→ RECORDS PROVIDED
# # # # # # #

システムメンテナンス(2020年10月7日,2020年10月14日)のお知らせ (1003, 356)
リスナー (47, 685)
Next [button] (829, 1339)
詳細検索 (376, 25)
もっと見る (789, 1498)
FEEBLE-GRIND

# # # # # # #

→ REQUEST
Can you format the data above as a Markdown table with columns "No." and "Entry", numbering each row and leaving out any blank lines?

→ SOLUTION TO THIS TASK
| No. | Entry |
|---|---|
| 1 | システムメンテナンス(2020年10月7日,2020年10月14日)のお知らせ (1003, 356) |
| 2 | リスナー (47, 685) |
| 3 | Next [button] (829, 1339) |
| 4 | 詳細検索 (376, 25) |
| 5 | もっと見る (789, 1498) |
| 6 | FEEBLE-GRIND |